During a five year period (2001-2005), a group of physical and cultural anthropologists along with an ethnographic photographer (Jeanne E. Arnold, Anthony P. Graesch, Enzo Ragazzini, and Elinor Ochs) undertook an in-depth study of contemporary family life as a part of the UCLA Center on Everyday Lives of Families.  Some of their findings are published in a short book—Life at Home in the Twenty-First Century: 32 Families Open their Doors.  The book itself is a dizzying array of information, beautifully depicted in ways that illustrate the rhythms of household life, transformations in social interactions between family members that may not have been anticipated by the architects who designed the homes they live in, the massive collections of stuff that American families collect and consume, and new data helping to understand both how members of the household understand their homes, how they use them, and how they feel inside of them.

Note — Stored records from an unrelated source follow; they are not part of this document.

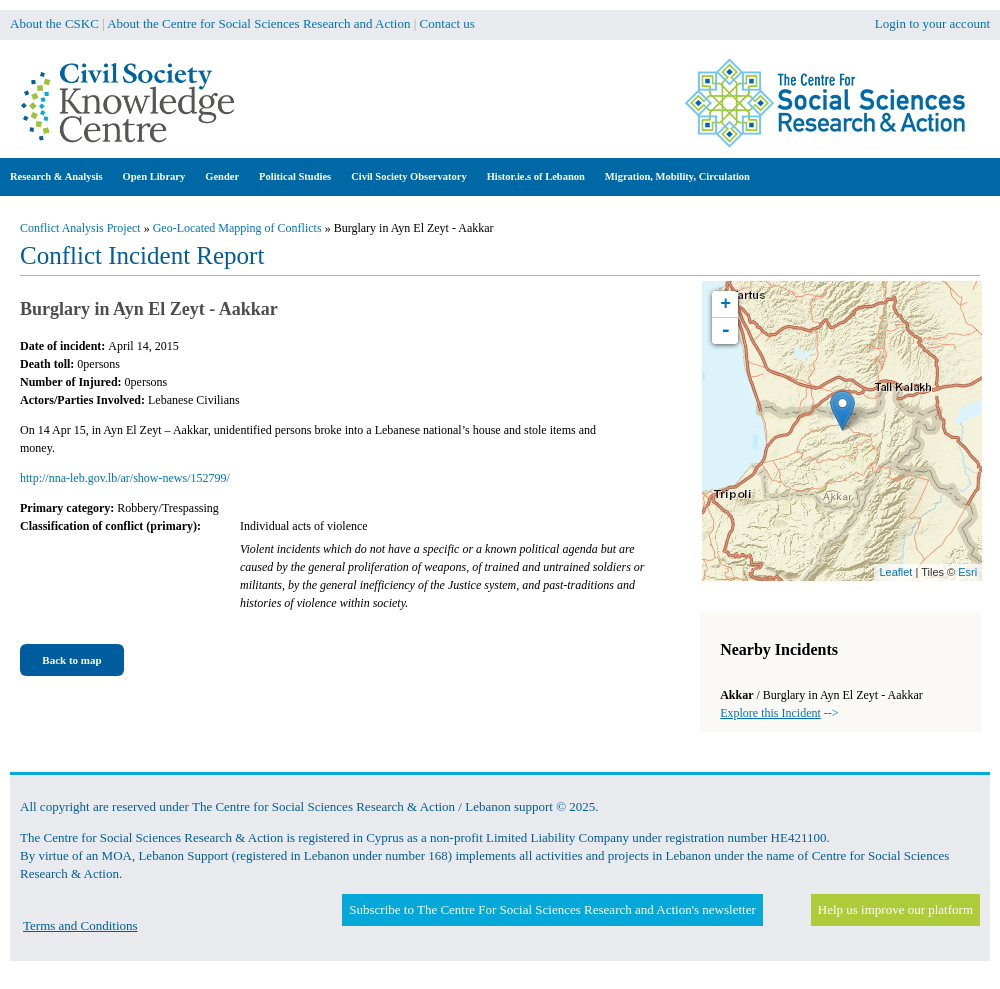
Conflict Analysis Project (80, 228)
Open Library (154, 176)
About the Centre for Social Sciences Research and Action (258, 23)
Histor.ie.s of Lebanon (536, 176)
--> (779, 713)
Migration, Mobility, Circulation (677, 176)
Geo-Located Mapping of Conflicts (237, 228)
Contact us (447, 23)
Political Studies (295, 176)
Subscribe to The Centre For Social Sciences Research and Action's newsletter (552, 909)
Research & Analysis (56, 176)
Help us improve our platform (895, 909)
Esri (967, 572)
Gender (222, 176)
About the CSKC (54, 23)
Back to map (71, 660)
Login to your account (932, 23)
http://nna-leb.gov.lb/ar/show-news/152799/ (125, 478)
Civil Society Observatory (408, 176)
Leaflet (895, 572)
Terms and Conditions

The study itself is not generalizable for a number of reasons.  For one, the sample size is only 32 families.  All of the families self-identify as “middle class” (a problematic measure), representing a broad range of neighborhoods in southern California, including a range of ethnic and racial groups, with various occupations.  Most of the families were heterosexual, but two of the families were not.  As the authors put it:

Each family that joined the study consists of two parents who both work full time (or close to it), and two or three children, one of whom is 7-12 years old.  We sought families that were negotiating the many challenges associated with having both parents in the workforce while they were raising young children. (17)

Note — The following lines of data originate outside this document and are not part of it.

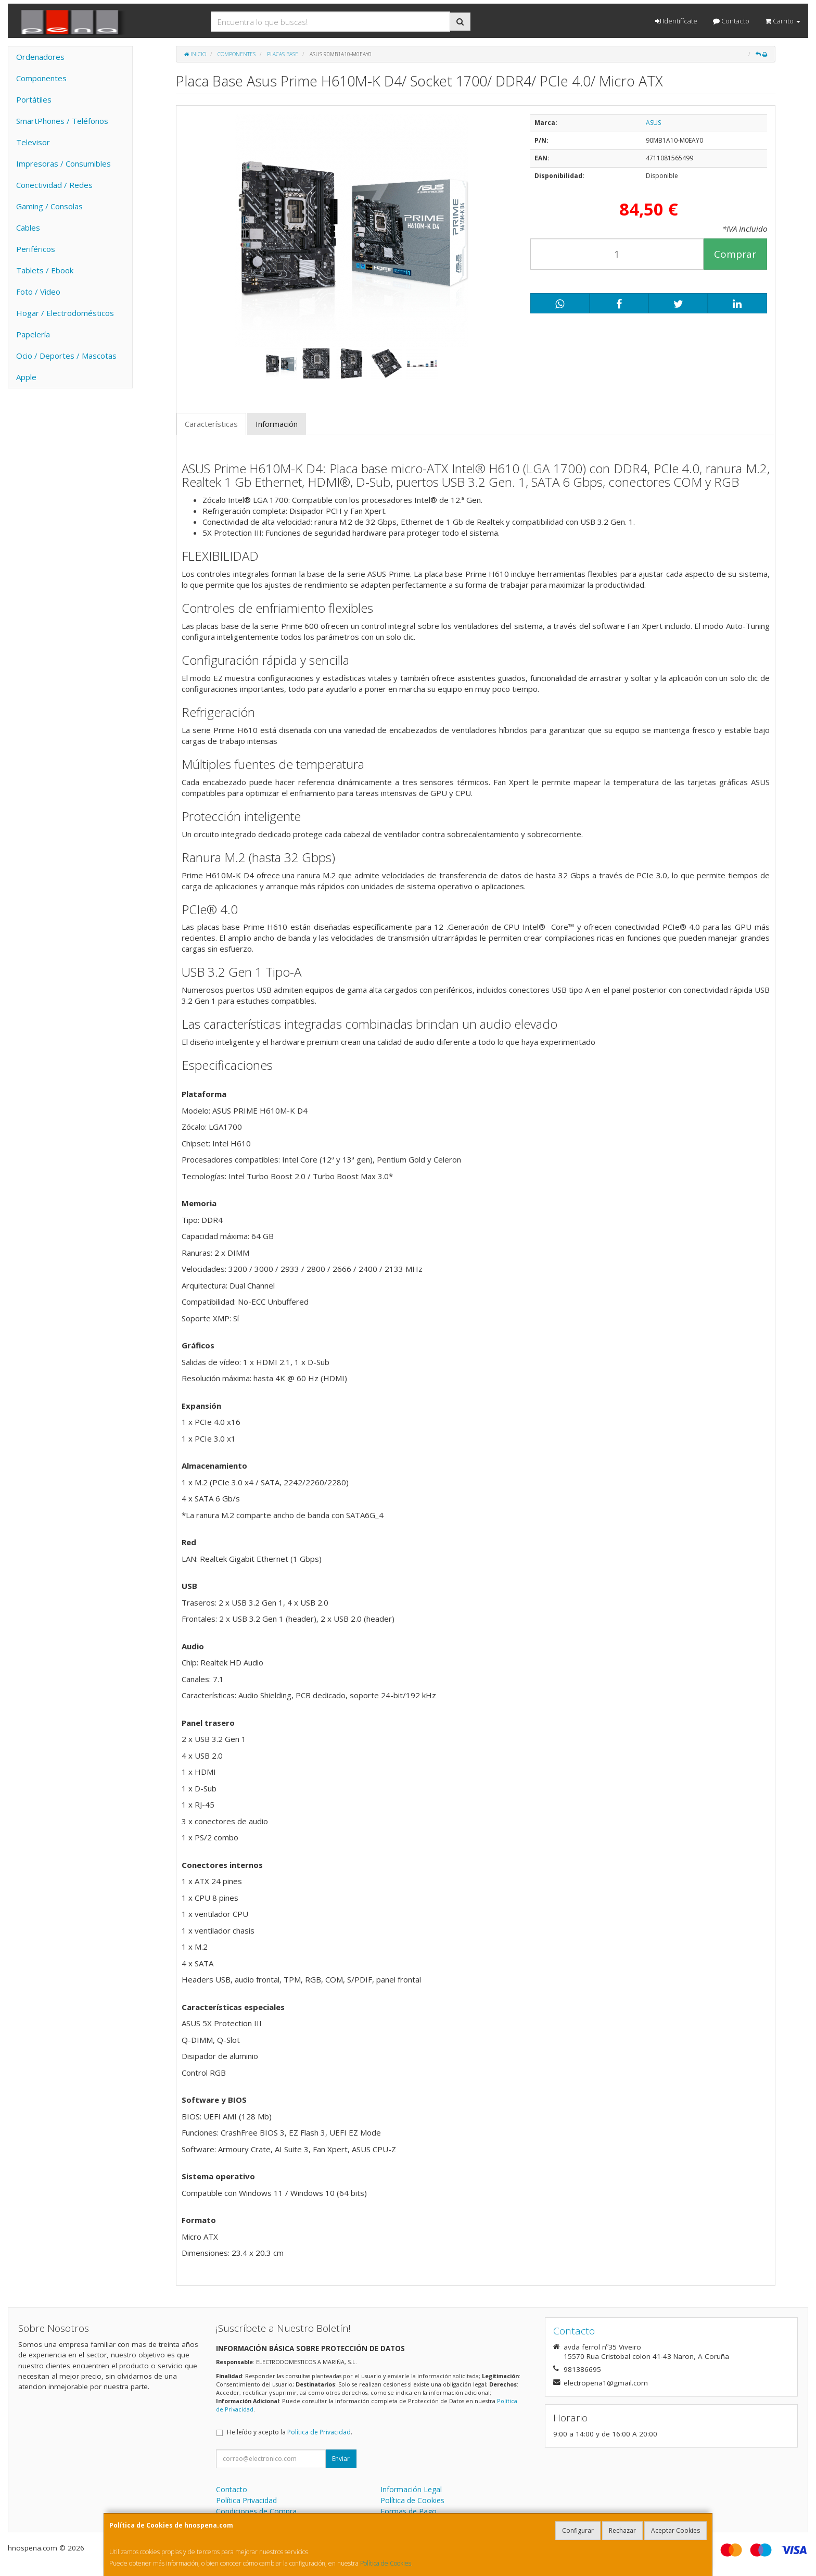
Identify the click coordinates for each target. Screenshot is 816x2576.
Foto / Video (38, 291)
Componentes (41, 78)
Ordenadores (40, 57)
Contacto (731, 21)
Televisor (33, 142)
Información (277, 424)
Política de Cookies (385, 2563)
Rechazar (622, 2530)
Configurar (578, 2530)
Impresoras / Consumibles (63, 163)
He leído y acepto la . (289, 2432)
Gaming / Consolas (49, 206)
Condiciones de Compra (256, 2511)
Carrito (782, 21)
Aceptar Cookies (675, 2530)
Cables (28, 227)
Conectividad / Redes (54, 185)
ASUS (653, 122)
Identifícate (676, 21)
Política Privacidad (246, 2500)
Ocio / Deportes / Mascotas (66, 355)
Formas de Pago (408, 2511)
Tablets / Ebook (44, 270)
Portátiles (34, 99)
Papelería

The data collected is the really interesting part of this study.  In addition to interviews with family members, video documentation of their homes, photographs and counts of all of the objects and rooms in the homes, site visits at various points throughout the day, house history questionnaires, detailed architectural floor plans of the homes (included maps of when and how various rooms and spaces were used during the study), the team also had each family use a video camera alone and provide a self-guided tour through their home describing the various rooms as they deemed fit.